Pour les travailleurs sociaux, ce n’est pas du tout évident parce qu’ils ont d’abord une grille de lecture en termes d’inégalités qui a tendance à occulter la question ethnique taboue en France. C’était tout l’enjeu d’inPACT en disant « action communautaire et développement local, territorial, social », quid de l’ethnicité et des discriminations dans les pratiques du travail social ? Aujourd’hui, le travail social est en pleine mutation. L’Inspection Générale du Travail social dans un rapport récent déplorait le manque d’action collective. De même en 2014, lors des Etats Généraux du travail social[1], cette réflexion sur l’action collective est remontée dans un cadre plus global où la perte de sens du travail social était mise en évidence par nombre d’acteurs. Le rapport Bacqué-Mechmache pour le renouveau de la politique de la ville avait remis également l’accent sur l’importance de ces démarches.

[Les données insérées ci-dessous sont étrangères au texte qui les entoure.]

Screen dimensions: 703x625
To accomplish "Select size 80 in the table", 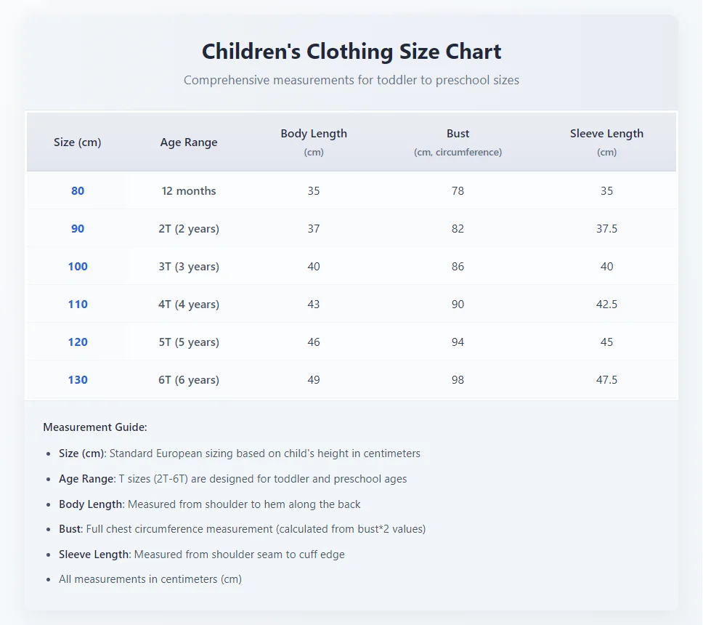I will click(x=78, y=191).
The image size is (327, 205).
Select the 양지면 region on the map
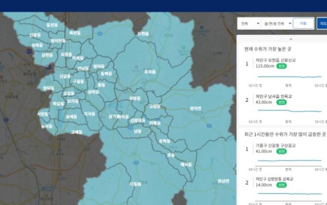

Que ce soit dans le champ de la protection de l’enfance ou dans celui du sans-abrisme l’actualité de l’immigration vient faire de nouveau irruption et impose aux professionnels comme aux chercheurs de penser ces enjeux.

 

 

Si l’action communautaire est une ressource pour aborder les questions d’ethnicité et de multiculturalisme, comment cette pratique s’inclut-elle dans les systèmes d’aides existants ?

Pour l’instant, l’action communautaire est encore un modèle marginal, la recherche se penche sur des initiatives sur différents sites. Le SPICS rassemble notamment des chercheurs travaillant sur les questions d’ethnicité (…). Depuis 2005, ceux-ci ont défendu l’idée qu’il faut cesser l’intervention sociale aveugle et plutôt aller chercher les ressources communautaires sur les quartiers pour les tourner dans le « bon sens » puisqu’elles sont bien présentes. Différentes recherche-action ont été lancées sur des projets déjà avancés : l’association Soeur Emmanuelle sur Paris, une association créée par des jeunes au départ à Nanterre « Z’y va ». A Marseille, le SPICS a suivi une étude sur des associations/mosquées, des groupes de solidarité religieux qui font un travail sans jamais demander de subventions Politique de la ville. Elles drainent pourtant une population importante en proposant un accompagnement en amont. C’est-à-dire que les personnes arrivent devant l’assistante sociale ou devant leur référent RSA et sont prêtes à demander leurs droits. Ce sont souvent des personnes qui ont des difficultés de langue, de compréhension et de confiance dans le système. Ces associations les aident également sur d’autres versants de la vie : l’accès à des lieux conviviaux, les moyens d’entreprendre par exemple des actions de solidarité pour le pays d’origine. Les réseaux comoriens sont très organisés et les professionnels se sont dit « il faut qu’on arrête de subventionner des initiatives qui vivotent à côté, il faut qu’on aille voir comment eux travaillent, qu’on change notre logique d’appel à projets qui ne leur convient pas et que l’on voit comment on prend en compte cette réalité ! Parce que c’est ça qui tient notre territoire, ce n’est pas nous ! Ce ne sont pas les trois ou quatre associations culturelles-sociales qui reçoivent vingt personnes qui font le gros du boulot ! »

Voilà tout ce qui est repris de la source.